How The Model Works

This page is the practical core of the docs. It collects the architecture choices, the conditioning logic, the loss design, and the current workflow in one place.

Architecture Overview

The model is split into three pieces:

kinetic_net
potential_net
film_net

Together they define a structured normalized Lagrangian:

\[L = T - V\]

where:

T is a normalized kinetic term
V is a normalized potential term
accelerations are recovered by differentiating L

Computation Sequence

Compute Lagrangian Functional:
1. Use kinetic branch + FiLM to compute \(T(\boldsymbol{q}, \dot{\boldsymbol{q}}, \boldsymbol{\theta})\)
  1. Take \(\boldsymbol{q}, \boldsymbol{\theta}\) and compute Cholesky entries to build the normalized mass matrix \(M\)
  2. Take the normalized mass matrix \(M\) and \(\dot{\boldsymbol{q}}\) to compute \(T\)
2. Use potential branch to compute \(V(\boldsymbol{q}, \boldsymbol{\theta})\)
Use jax.grad and jax.jacobian functionalities to compute partial and time derivatives of Lagrangian \(L\)
Solve for acceleration vector \(\ddot{\boldsymbol{q}}\)

Input Transformation

Trigonometric Angle Features

Angles are converted into their trigonometric representaion with sin,cos:

\[[q_1, q_2] \rightarrow [\sin(q_1), \cos(q_2), \sin(q_2), \cos(q_2)] \]

before being fed into the model.
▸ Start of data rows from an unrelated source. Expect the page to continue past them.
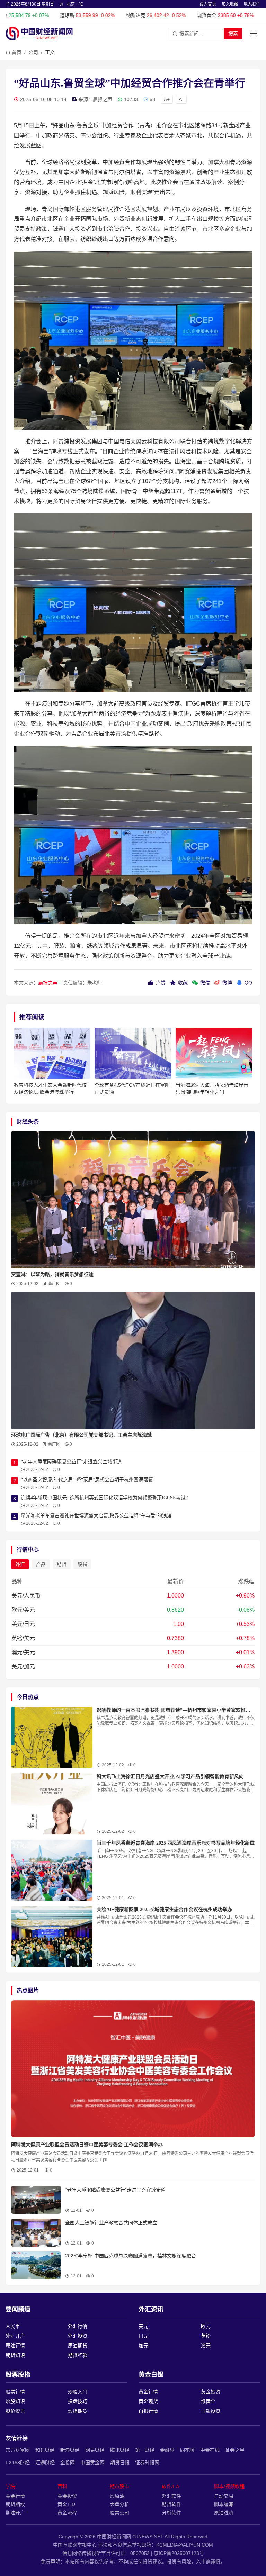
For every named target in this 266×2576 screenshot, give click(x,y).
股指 (82, 1564)
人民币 (13, 2326)
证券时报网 (147, 2462)
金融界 (167, 2450)
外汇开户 (15, 2336)
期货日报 (120, 2462)
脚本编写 (223, 2504)
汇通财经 (45, 2462)
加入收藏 (230, 4)
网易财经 (95, 2450)
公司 (33, 52)
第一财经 (144, 2450)
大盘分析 (119, 2504)
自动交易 (223, 2496)
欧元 (206, 2326)
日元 (143, 2336)
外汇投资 (77, 2336)
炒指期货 (77, 2411)
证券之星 (235, 2450)
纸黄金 (208, 2401)
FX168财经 (18, 2462)
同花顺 (187, 2450)
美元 (143, 2326)
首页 (16, 52)
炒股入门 (77, 2391)
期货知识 (15, 2355)
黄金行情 (148, 2391)
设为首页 (208, 4)
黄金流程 (67, 2512)
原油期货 (77, 2345)
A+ (167, 99)
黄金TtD (66, 2504)
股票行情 (15, 2391)
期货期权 (15, 2504)
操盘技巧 (77, 2401)
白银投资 (210, 2411)
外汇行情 (77, 2326)
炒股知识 (15, 2401)
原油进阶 (223, 2512)
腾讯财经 (120, 2450)
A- (181, 99)
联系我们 (252, 4)
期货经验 (77, 2355)
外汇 (20, 1564)
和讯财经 (45, 2450)
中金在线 (210, 2450)
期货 (61, 1564)
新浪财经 (70, 2450)
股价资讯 (15, 2411)
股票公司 (119, 2512)
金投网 (67, 2462)
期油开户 (15, 2512)
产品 (41, 1564)
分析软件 (171, 2512)
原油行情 (15, 2345)
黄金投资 (210, 2391)
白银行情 (148, 2411)
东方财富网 (18, 2450)
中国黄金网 (92, 2462)
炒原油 (117, 2496)
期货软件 (171, 2504)
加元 (143, 2345)
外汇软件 (171, 2496)
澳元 (206, 2345)
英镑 (206, 2336)
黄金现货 (148, 2401)
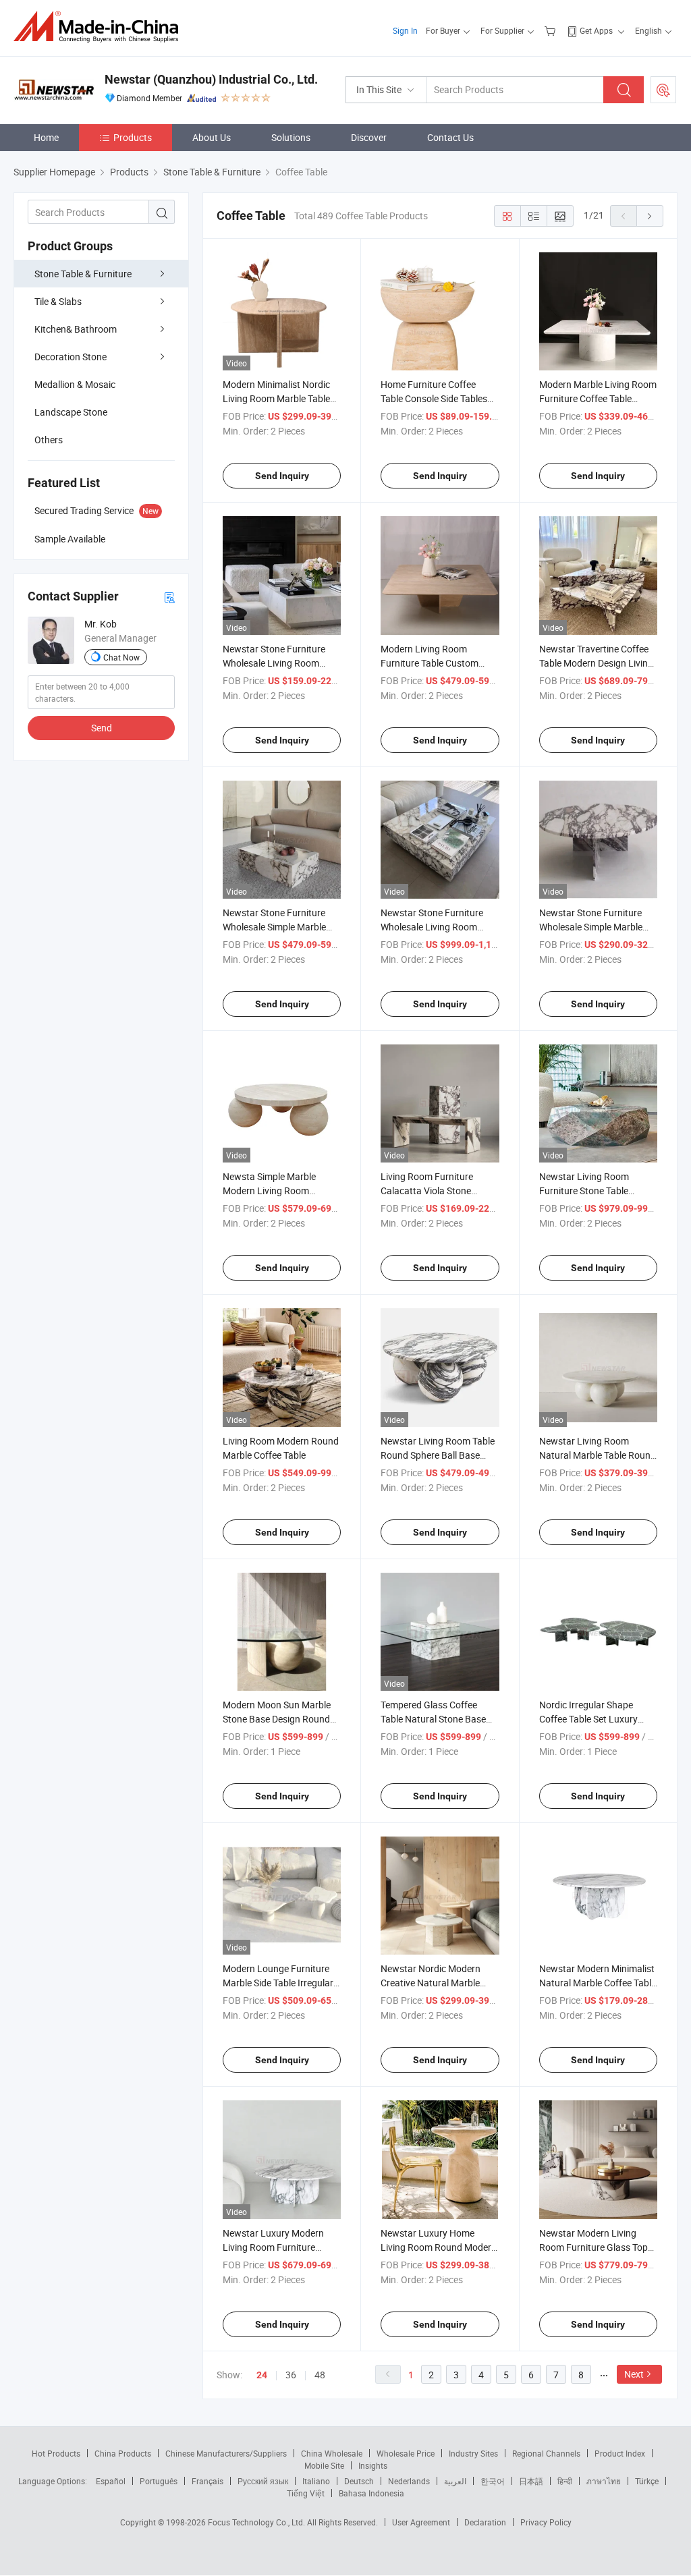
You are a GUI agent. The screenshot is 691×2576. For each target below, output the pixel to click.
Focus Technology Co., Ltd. (257, 2522)
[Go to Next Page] (650, 216)
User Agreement (421, 2522)
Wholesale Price (406, 2453)
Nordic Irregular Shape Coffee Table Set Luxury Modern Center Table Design (597, 1718)
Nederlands (409, 2480)
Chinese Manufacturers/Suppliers (226, 2453)
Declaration (485, 2522)
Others (48, 439)
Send (101, 727)
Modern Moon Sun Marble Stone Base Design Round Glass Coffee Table (277, 1718)
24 (261, 2375)
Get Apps (596, 30)
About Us (211, 137)
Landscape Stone (70, 411)
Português (158, 2480)
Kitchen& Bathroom (75, 329)
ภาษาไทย (603, 2480)
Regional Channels (546, 2453)
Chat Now (121, 657)
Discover (369, 137)
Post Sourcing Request (663, 89)
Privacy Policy (546, 2522)
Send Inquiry (282, 475)
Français (207, 2480)
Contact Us (450, 137)
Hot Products (56, 2453)
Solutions (290, 137)
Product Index (620, 2453)
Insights (372, 2465)
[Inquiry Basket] (552, 30)
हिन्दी (564, 2480)
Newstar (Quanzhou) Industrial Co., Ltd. (211, 79)
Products (132, 137)
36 (290, 2374)
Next (634, 2374)
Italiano (316, 2480)
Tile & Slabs (58, 301)
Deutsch (359, 2480)
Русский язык (263, 2480)
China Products (122, 2453)
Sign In (405, 30)
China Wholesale (331, 2453)
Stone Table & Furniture (83, 273)
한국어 (492, 2480)
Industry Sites (473, 2453)
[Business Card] (169, 597)
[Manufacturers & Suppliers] (100, 27)
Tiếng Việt (306, 2493)
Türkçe (647, 2480)
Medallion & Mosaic (74, 384)
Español (111, 2480)
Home (46, 137)
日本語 (531, 2480)
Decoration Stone (70, 356)
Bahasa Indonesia (371, 2493)
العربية (455, 2480)
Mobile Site (324, 2465)
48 (319, 2374)
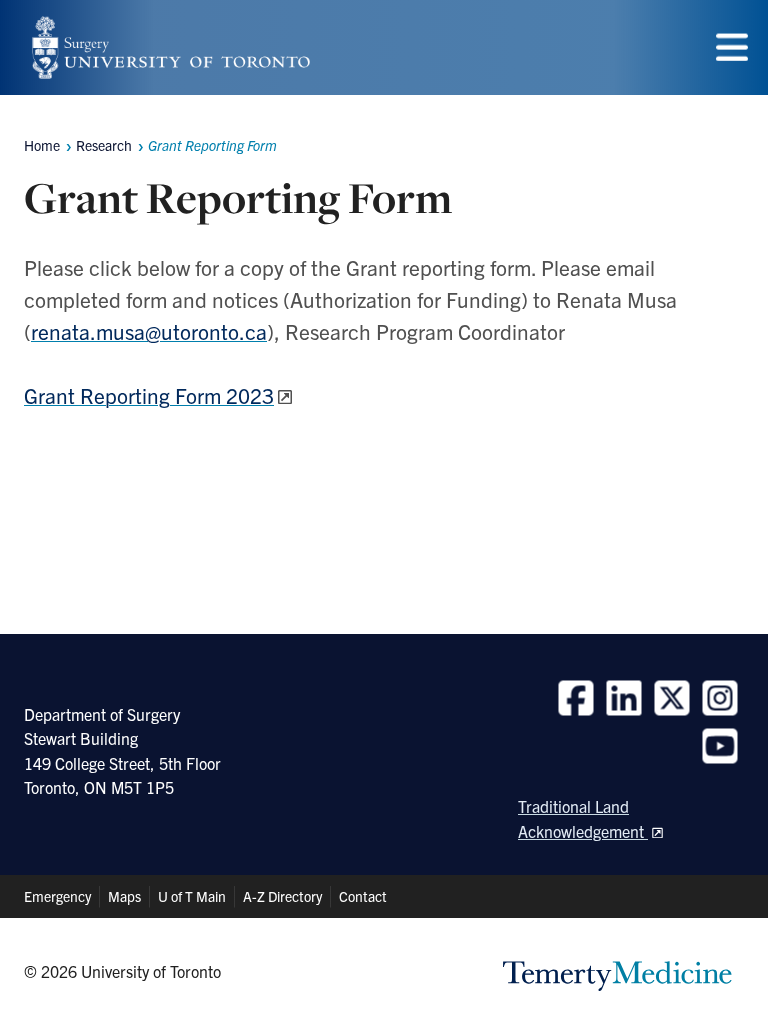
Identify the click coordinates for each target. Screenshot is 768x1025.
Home (42, 145)
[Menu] (732, 47)
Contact (363, 896)
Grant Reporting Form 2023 (149, 395)
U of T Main (192, 896)
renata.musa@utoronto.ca (149, 331)
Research (104, 145)
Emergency (57, 896)
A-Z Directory (282, 896)
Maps (124, 896)
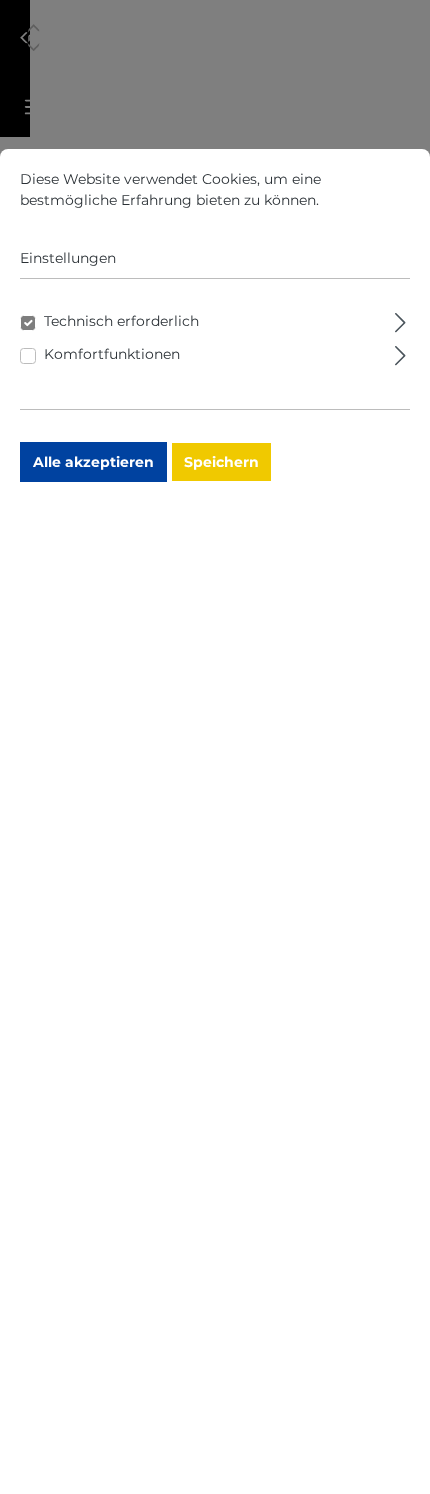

This avoids the discontinuity at angle wraparound and gives the network periodic features directly.

Velocities and System Parameters

Angular velocities and system parameters (blob masses and rod lengths) are scaled using mean and standard deviation in a typical Normal-scaling fashion.

Kinetic Branch

The kinetic branch is the most structured part of the model.

Its job is to define the matrix used in the normalized kinetic energy term. Instead of predicting that matrix directly, the network predicts Cholesky-style entries and builds the final matrix from them.

\[C_e = f([\sin(q_1), \cos(q_1), \sin(q_2), \cos(q_2)], \boldsymbol{\theta})\]

where: \(C_e\) refers to 'Choleksy-entries' and \(f(\cdot)\) is the FiLM-parameterized kinertic network. FiLM parameterization is applied by looping over an MLP layer and applying the FiLM parameters \(\alpha,\,\beta\) to each hidden layer output:

for i in range(self.n_hidden):
    # Compute layer transformation
    h = net.layers[i](h)
    h = jax.nn.softplus(h)

    # FiLM scaling
    gamma = film_params[i, 0]
    beta = film_params[i, 1]

    h = gamma * h + beta

A final layer computes the output of \(f(\cdot)\), and softplus actication is applied to 2 out of three outputs thus ensuring positive values, which enforeces the mass matrix to be positive-definite. The mass matrix is computed as

\[M(\boldsymbol{q}) = \begin{bmatrix} \operatorname{softplus}(C_{e,0}) & 0 \\ C_{e,1} & \operatorname{softplus}(C_{e,2}) \end{bmatrix}\]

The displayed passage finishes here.